日々思うこと

泉 玲

風と気持ち

相変わらず蒸し暑い日が続いている。
家に帰った後久しぶりに外に走りに出た。少し前までは夜の風は涼しく爽やかに吹いていたのだが、今夜の風は暖かくゆっくりと吹いていた。走って汗をかいた肌には物足りないくらいだ。それでもすぐ終わらせる気にはなれなくて、ゆっくりとしたペースでずっと走っていた。結局いつもの倍の時間をかけて走り、汗だくになりながら家に帰ってきた。

シャワーを浴びて、少しすっきりしたところで晩ご飯を食べた。運動して汗を流した後の食事はいつもより一段と美味しいと感じる。
ご飯を食べ終わった後に、先程の風を思い出してベランダに出てみる。さっきよりは涼しい風が吹いていた。

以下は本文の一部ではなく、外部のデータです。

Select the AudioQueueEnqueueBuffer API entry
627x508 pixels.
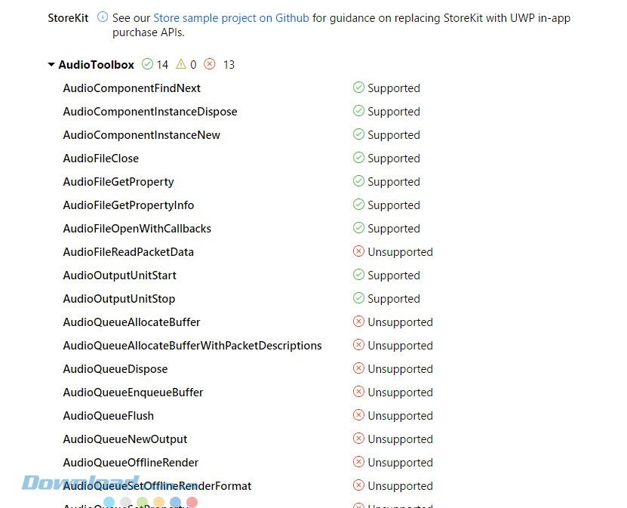[133, 393]
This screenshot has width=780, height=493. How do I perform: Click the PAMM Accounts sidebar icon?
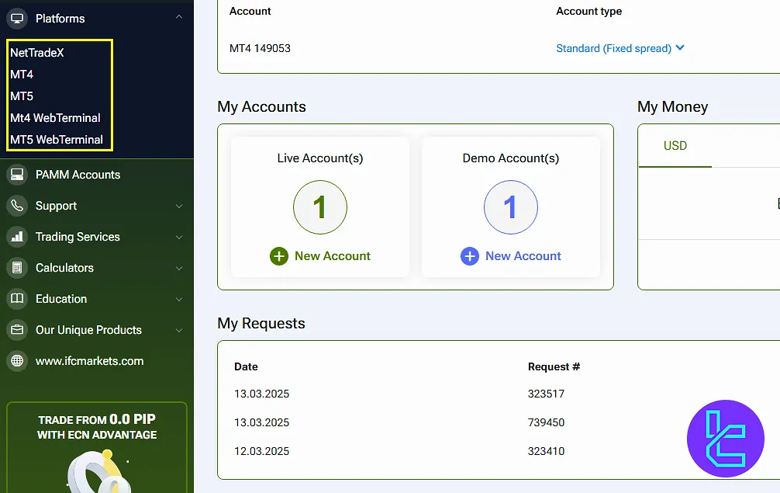[16, 175]
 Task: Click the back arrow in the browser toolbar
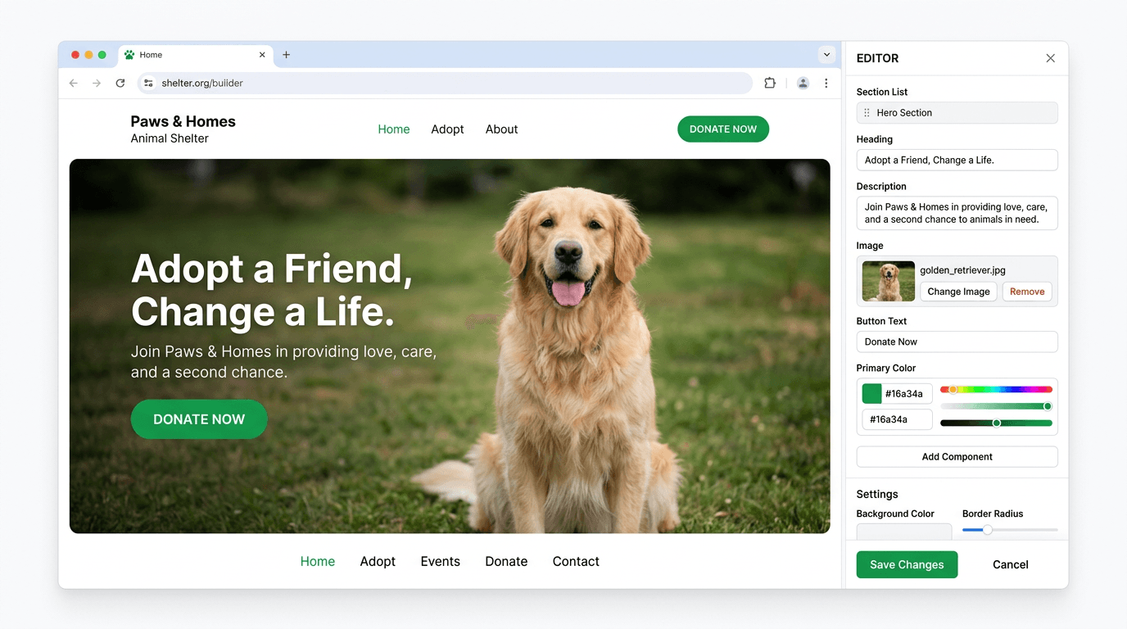coord(73,83)
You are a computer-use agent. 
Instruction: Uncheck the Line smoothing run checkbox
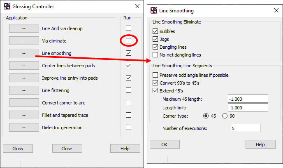[128, 53]
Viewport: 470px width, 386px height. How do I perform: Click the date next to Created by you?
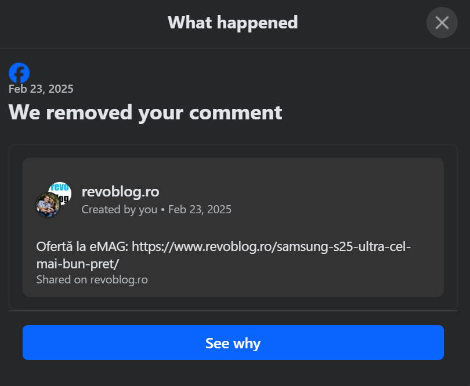point(200,210)
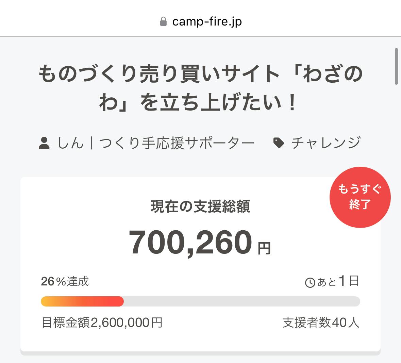
Task: Click the clock icon beside あと1日
Action: (310, 282)
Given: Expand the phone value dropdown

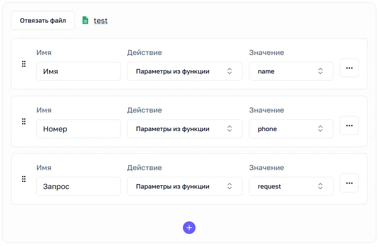Looking at the screenshot, I should tap(291, 129).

ベランダに出てゆっくりと風を受けていると、今日一日起こった事やその時の感情、さっき走った時の暖かい風までもが思い起こされてくる。私はこんなにも多くの感情を抱いて生きているのかと、改めて驚かされる。そしてその余韻を味わっていたいと、風を感じながら佇む。
さっきよりは涼しくなった風だが、私の気持ちに寄り添うように優しく吹くのを感じていると、違う意味で暖かい風だなぁと笑みがこぼれる。少し前向きになった気持ちを胸に、部屋に戻りカーテンを閉めた。

風よ、明日も暖かくエールを送ってくれますように。